— Questions —
• 1. The passage on americium transmutation names the stages of the powder metallurgy processes used for MOX fuel fabrication. List each of those stages.
• 2. According to the passage on americium transmutation, what is the most americium the BN-1200 reactor core fuel can contain while meeting both safety conditions?
• 3. Continue the passage on americium transmutation, starting after its final sentence.

— Reading text —
━━━

The feasibility of transmutation in a sodium fast reactor is acknowledged by experts and was demonstrated in France in the process of irradiating in the reactor core several fuel pellets with a homogeneous addition of americium (Report on sustainable radioactive waste management 2012). The transition from several pellets to the transmutation scale needed for the nuclear energy system requires primarily that the compliance with nuclear and radiation safety requirements is justified. Nuclear safety regulations and design limits for the FA heat generation and personnel exposure doses limit the permissible content of americium in fuel. Both conditions are met when the content of americium in the BN-1200 reactor core fuel is not more than 3%.

Transmutation of americium will also require the necessary adaptation and upgrading of the NFC control, monitoring and biological shielding systems, with new challenges to arise in this respect. Radiochemical reprocessing of fuel will require MAs to be extracted from SNF on a commercial scale and separated further into fractions. At the present, this technology is at the development stage, both in Russia and abroad. The feasibility of the technology was demonstrated in laboratory conditions, but its commercial deployment will require extra R&D.

Powder metallurgy processes, similar to those used for MOX fuel fabrication (powder preparation, fuel pellet, fuel element, FA fabrication), can be used to fabricate fuel with MAs. With the americium content in powders being up to 3%, the heat generation and neutron radiation intensity will be twice as high as without americium, and the equivalent dose rate will be nearly an order of magnitude higher. The presence of americium will require an increased protection against neutron and gamma radiation, as well as extra measures for temperature monitoring in the fuel fabrication process. The studies undertaken show that fabrication of fuel with americium accounts for most of the contribution to the extra costs involved in the fuel cycle when implementing the homogeneous americium transmutation option.

━━━

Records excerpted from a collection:
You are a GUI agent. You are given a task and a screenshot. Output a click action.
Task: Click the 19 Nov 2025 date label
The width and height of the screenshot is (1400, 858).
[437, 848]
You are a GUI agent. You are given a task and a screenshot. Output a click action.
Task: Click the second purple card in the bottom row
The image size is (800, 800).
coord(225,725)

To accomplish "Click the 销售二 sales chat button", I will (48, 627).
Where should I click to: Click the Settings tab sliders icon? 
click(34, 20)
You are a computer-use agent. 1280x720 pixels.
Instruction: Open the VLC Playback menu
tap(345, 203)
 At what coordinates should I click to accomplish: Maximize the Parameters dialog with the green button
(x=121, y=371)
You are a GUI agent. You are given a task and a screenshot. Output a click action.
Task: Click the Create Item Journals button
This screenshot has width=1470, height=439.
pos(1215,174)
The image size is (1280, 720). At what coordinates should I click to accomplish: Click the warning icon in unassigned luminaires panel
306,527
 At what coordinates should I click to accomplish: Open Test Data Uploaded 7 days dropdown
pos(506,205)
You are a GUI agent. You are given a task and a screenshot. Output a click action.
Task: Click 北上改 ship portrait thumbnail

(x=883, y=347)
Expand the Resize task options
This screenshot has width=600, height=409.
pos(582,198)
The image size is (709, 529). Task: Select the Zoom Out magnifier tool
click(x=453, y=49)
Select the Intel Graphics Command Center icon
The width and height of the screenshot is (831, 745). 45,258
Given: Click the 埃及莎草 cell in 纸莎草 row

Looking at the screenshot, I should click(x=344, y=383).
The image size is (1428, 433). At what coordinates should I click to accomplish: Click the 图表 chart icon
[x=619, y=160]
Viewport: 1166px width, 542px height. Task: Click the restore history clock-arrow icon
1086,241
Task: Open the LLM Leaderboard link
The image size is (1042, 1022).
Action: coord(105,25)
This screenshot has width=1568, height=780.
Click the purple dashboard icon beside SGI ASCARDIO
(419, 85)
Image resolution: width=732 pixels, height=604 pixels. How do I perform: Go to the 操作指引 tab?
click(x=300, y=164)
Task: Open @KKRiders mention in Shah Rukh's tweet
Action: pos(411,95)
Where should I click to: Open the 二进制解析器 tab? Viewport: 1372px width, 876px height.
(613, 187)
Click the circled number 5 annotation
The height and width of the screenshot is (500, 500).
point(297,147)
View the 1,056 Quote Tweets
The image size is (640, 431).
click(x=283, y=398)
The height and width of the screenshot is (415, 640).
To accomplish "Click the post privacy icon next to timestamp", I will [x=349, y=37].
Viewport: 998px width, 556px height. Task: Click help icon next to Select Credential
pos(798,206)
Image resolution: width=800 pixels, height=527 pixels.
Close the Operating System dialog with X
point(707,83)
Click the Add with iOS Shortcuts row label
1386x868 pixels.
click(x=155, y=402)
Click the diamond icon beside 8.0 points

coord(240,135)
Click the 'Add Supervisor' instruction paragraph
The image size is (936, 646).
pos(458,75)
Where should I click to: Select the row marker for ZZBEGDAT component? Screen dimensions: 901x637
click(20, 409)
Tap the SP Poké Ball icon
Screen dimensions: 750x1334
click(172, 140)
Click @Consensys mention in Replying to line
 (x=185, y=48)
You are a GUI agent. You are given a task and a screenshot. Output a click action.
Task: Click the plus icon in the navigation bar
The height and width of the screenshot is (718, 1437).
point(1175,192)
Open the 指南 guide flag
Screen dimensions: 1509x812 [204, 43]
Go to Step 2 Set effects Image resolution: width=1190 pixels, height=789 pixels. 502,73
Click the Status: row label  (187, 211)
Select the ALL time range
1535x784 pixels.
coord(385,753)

━━━

— Task-by-task answers —
• 1.
- powder preparation
- fuel pellet
- fuel element
- FA fabrication

• 2. Not more than 3%.

• 3.
The growth in the heat generation and neutron and gamma radiation intensity in fresh fuel and the growth in the SNF heat generation will also lead to complicated transport operations, in particular, to more container shipments.

Therefore, the americium transmutation option for sodium fast reactors requires updating some of the reactor systems and NFC infrastructure, as well as changing their operating modes and the number of container shipments. All this will lead to the high costs of implementing the americium transmutation option. Presented below are preliminary results from estimating these costs for the BN-1200 reactor design (Alekseev et al. 2016; Tuzov et al. 2022), which are compared with similar estimates obtained for the European SFR-1440 reactor (Nuclear Energy Series No. NF-T-4.9 2018).

Estimation of the americium transmutation cost

As compared with data in Nuclear Energy Series No. NF-T-4.9 2018, Table 1 presents obtained estimates for the increase in the electricity generation cost due to extra costs of upgrading the reactor and the fuel cycle facilities for the homogeneous transmutation of americium in BN-type reactors with its content in fuel being ~ 3% (Alekseev et al. 2016; Tuzov et al. 2022).

Table 1.

Contribution of reactor and fuel components to electricity cost, %

Option BN-type reactor SFR-type reactor
Full Reactor FC Full Reactor FC
MOX fuel without Am 100 88 12 100 91 9
MOX fuel with Am 110 89 21 106 92 14

The data in the table allow concluding that the extra costs involved in transmutation of americium in sodium fast reactors affect the electricity cost fuel component (CFC) more than the reactor component. The share of the costs for upgrading the BN reactor facility and for the SFR was ~ 1%, while the share of the extra costs for americium transmutation in the BN and SNF fuel cycle was 9% and 5% respectively. A higher relative share of the costs for transmutation of americium in the BN fuel cycle is explained by the fact that the unit cost of the electricity generation in an SFR (in US dollars per kW·h presented in Nuclear Energy Series No. NF-T-4.9 2018 is higher than for BN reactors (Alekseev et al. 2016). As a result, approximately equal extra costs for americium transmutation in the fuel cycle lead to a higher value of relative costs in a BN-type reactor.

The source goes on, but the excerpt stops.